Top of Exercise input
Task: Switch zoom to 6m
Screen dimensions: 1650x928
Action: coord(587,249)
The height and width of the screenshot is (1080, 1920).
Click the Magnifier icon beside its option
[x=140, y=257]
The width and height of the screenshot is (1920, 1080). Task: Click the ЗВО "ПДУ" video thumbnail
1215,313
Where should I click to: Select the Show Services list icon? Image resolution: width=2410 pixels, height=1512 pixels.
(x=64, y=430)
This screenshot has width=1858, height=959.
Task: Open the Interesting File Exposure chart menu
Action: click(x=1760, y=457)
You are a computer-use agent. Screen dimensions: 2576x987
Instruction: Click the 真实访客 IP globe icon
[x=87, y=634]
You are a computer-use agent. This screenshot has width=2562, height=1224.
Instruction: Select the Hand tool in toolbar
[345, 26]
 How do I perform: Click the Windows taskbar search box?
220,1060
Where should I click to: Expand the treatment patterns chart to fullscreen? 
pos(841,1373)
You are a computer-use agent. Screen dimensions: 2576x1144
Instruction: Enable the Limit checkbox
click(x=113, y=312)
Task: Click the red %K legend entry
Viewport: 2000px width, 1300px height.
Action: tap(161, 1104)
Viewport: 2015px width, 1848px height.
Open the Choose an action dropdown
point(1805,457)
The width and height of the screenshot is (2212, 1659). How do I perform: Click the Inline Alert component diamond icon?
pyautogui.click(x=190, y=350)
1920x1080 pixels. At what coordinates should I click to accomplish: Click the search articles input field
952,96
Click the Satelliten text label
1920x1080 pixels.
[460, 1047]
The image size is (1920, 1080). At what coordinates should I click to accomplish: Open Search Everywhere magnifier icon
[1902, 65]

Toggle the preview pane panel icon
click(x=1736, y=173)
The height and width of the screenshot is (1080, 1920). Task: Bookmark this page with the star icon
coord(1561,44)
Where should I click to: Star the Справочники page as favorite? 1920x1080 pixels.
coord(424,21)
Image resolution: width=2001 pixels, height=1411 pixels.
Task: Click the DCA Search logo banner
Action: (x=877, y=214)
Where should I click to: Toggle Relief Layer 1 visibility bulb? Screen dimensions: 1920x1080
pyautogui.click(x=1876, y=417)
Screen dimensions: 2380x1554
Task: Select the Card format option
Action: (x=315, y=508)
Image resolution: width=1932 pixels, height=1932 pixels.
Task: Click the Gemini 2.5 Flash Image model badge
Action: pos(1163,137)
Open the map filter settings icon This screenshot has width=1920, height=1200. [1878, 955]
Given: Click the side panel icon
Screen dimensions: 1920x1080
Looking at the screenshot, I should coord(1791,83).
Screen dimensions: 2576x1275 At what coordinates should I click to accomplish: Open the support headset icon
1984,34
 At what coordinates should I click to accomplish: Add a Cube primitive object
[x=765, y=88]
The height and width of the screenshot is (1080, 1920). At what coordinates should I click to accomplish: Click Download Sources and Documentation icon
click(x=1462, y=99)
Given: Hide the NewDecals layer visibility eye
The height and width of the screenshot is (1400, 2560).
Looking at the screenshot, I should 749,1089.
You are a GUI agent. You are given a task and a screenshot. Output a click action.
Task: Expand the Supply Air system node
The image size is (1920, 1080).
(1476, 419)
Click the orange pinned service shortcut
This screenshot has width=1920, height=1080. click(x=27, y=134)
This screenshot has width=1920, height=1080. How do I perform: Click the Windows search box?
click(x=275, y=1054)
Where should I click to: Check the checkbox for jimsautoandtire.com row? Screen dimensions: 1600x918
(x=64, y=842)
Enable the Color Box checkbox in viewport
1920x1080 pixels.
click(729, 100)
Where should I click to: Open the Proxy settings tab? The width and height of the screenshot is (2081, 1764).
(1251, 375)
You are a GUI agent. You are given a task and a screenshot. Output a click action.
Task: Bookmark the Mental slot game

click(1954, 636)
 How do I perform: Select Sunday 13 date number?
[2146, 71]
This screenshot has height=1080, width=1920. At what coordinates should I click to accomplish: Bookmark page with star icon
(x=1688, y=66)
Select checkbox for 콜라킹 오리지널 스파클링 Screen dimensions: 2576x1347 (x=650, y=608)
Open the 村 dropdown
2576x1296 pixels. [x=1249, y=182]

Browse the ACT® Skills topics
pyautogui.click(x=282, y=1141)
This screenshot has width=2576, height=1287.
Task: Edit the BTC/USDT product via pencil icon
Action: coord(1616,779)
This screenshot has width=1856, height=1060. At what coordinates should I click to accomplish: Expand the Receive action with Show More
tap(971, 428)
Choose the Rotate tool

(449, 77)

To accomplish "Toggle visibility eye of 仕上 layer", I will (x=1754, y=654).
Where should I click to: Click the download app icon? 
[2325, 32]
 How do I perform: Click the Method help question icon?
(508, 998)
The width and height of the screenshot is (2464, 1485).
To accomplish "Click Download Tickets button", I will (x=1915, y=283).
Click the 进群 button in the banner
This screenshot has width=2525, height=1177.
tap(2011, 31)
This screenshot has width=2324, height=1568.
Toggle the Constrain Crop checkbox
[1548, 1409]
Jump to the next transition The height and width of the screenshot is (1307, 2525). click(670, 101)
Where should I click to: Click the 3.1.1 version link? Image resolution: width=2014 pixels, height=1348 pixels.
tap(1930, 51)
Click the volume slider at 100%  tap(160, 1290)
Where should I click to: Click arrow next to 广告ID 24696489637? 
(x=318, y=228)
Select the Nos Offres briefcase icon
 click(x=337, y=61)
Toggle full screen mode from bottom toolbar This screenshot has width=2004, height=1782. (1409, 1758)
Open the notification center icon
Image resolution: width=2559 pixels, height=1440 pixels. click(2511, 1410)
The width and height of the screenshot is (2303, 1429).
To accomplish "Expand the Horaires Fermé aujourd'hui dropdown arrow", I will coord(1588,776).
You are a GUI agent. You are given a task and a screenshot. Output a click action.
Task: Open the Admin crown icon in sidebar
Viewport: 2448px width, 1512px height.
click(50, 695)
Bottom of Exercise input
◆ **Task statement**:
Copy the whole listing out exactly, so that every line matches what is above.

◆ **Result**:
Task: Switch zoom to 6m
Screen dimensions: 1650x928
Action: coord(587,249)
The height and width of the screenshot is (1080, 1920).
Click the Magnifier icon beside its option
[x=140, y=257]
The width and height of the screenshot is (1920, 1080). Task: Click the ЗВО "ПДУ" video thumbnail
1215,313
Where should I click to: Select the Show Services list icon? Image resolution: width=2410 pixels, height=1512 pixels.
(x=64, y=430)
This screenshot has width=1858, height=959.
Task: Open the Interesting File Exposure chart menu
Action: click(x=1760, y=457)
You are a computer-use agent. Screen dimensions: 2576x987
Instruction: Click the 真实访客 IP globe icon
[x=87, y=634]
You are a computer-use agent. This screenshot has width=2562, height=1224.
Instruction: Select the Hand tool in toolbar
[345, 26]
 How do I perform: Click the Windows taskbar search box?
220,1060
Where should I click to: Expand the treatment patterns chart to fullscreen? 
pos(841,1373)
You are a computer-use agent. Screen dimensions: 2576x1144
Instruction: Enable the Limit checkbox
click(x=113, y=312)
Task: Click the red %K legend entry
Viewport: 2000px width, 1300px height.
Action: tap(161, 1104)
Viewport: 2015px width, 1848px height.
Open the Choose an action dropdown
point(1805,457)
The width and height of the screenshot is (2212, 1659). How do I perform: Click the Inline Alert component diamond icon?
pyautogui.click(x=190, y=350)
1920x1080 pixels. At what coordinates should I click to accomplish: Click the search articles input field
952,96
Click the Satelliten text label
1920x1080 pixels.
[460, 1047]
The image size is (1920, 1080). At what coordinates should I click to accomplish: Open Search Everywhere magnifier icon
[1902, 65]

Toggle the preview pane panel icon
click(x=1736, y=173)
The height and width of the screenshot is (1080, 1920). Task: Bookmark this page with the star icon
coord(1561,44)
Where should I click to: Star the Справочники page as favorite? 1920x1080 pixels.
coord(424,21)
Image resolution: width=2001 pixels, height=1411 pixels.
Task: Click the DCA Search logo banner
Action: (x=877, y=214)
Where should I click to: Toggle Relief Layer 1 visibility bulb? Screen dimensions: 1920x1080
pyautogui.click(x=1876, y=417)
Screen dimensions: 2380x1554
Task: Select the Card format option
Action: (x=315, y=508)
Image resolution: width=1932 pixels, height=1932 pixels.
Task: Click the Gemini 2.5 Flash Image model badge
Action: pos(1163,137)
Open the map filter settings icon This screenshot has width=1920, height=1200. [1878, 955]
Given: Click the side panel icon
Screen dimensions: 1920x1080
Looking at the screenshot, I should coord(1791,83).
Screen dimensions: 2576x1275 At what coordinates should I click to accomplish: Open the support headset icon
1984,34
 At what coordinates should I click to accomplish: Add a Cube primitive object
[x=765, y=88]
The height and width of the screenshot is (1080, 1920). At what coordinates should I click to accomplish: Click Download Sources and Documentation icon
click(x=1462, y=99)
Given: Hide the NewDecals layer visibility eye
The height and width of the screenshot is (1400, 2560).
Looking at the screenshot, I should 749,1089.
You are a GUI agent. You are given a task and a screenshot. Output a click action.
Task: Expand the Supply Air system node
The image size is (1920, 1080).
(1476, 419)
Click the orange pinned service shortcut
This screenshot has width=1920, height=1080. click(x=27, y=134)
This screenshot has width=1920, height=1080. How do I perform: Click the Windows search box?
click(x=275, y=1054)
Where should I click to: Check the checkbox for jimsautoandtire.com row? Screen dimensions: 1600x918
(x=64, y=842)
Enable the Color Box checkbox in viewport
1920x1080 pixels.
click(729, 100)
Where should I click to: Open the Proxy settings tab? The width and height of the screenshot is (2081, 1764).
(1251, 375)
You are a GUI agent. You are given a task and a screenshot. Output a click action.
Task: Bookmark the Mental slot game

click(1954, 636)
 How do I perform: Select Sunday 13 date number?
[2146, 71]
This screenshot has height=1080, width=1920. At what coordinates should I click to accomplish: Bookmark page with star icon
(x=1688, y=66)
Select checkbox for 콜라킹 오리지널 스파클링 Screen dimensions: 2576x1347 (x=650, y=608)
Open the 村 dropdown
2576x1296 pixels. [x=1249, y=182]

Browse the ACT® Skills topics
pyautogui.click(x=282, y=1141)
This screenshot has width=2576, height=1287.
Task: Edit the BTC/USDT product via pencil icon
Action: coord(1616,779)
This screenshot has width=1856, height=1060. At what coordinates should I click to accomplish: Expand the Receive action with Show More
tap(971, 428)
Choose the Rotate tool

(449, 77)

To accomplish "Toggle visibility eye of 仕上 layer", I will (x=1754, y=654).
Where should I click to: Click the download app icon? 
[2325, 32]
 How do I perform: Click the Method help question icon?
(508, 998)
The width and height of the screenshot is (2464, 1485).
To accomplish "Click Download Tickets button", I will (x=1915, y=283).
Click the 进群 button in the banner
This screenshot has width=2525, height=1177.
tap(2011, 31)
This screenshot has width=2324, height=1568.
Toggle the Constrain Crop checkbox
[1548, 1409]
Jump to the next transition The height and width of the screenshot is (1307, 2525). click(670, 101)
Where should I click to: Click the 3.1.1 version link? Image resolution: width=2014 pixels, height=1348 pixels.
tap(1930, 51)
Click the volume slider at 100%  tap(160, 1290)
Where should I click to: Click arrow next to 广告ID 24696489637? 
(x=318, y=228)
Select the Nos Offres briefcase icon
 click(x=337, y=61)
Toggle full screen mode from bottom toolbar This screenshot has width=2004, height=1782. (1409, 1758)
Open the notification center icon
Image resolution: width=2559 pixels, height=1440 pixels. click(2511, 1410)
The width and height of the screenshot is (2303, 1429).
To accomplish "Expand the Horaires Fermé aujourd'hui dropdown arrow", I will coord(1588,776).
You are a GUI agent. You are given a task and a screenshot. Output a click action.
Task: Open the Admin crown icon in sidebar
Viewport: 2448px width, 1512px height.
click(50, 695)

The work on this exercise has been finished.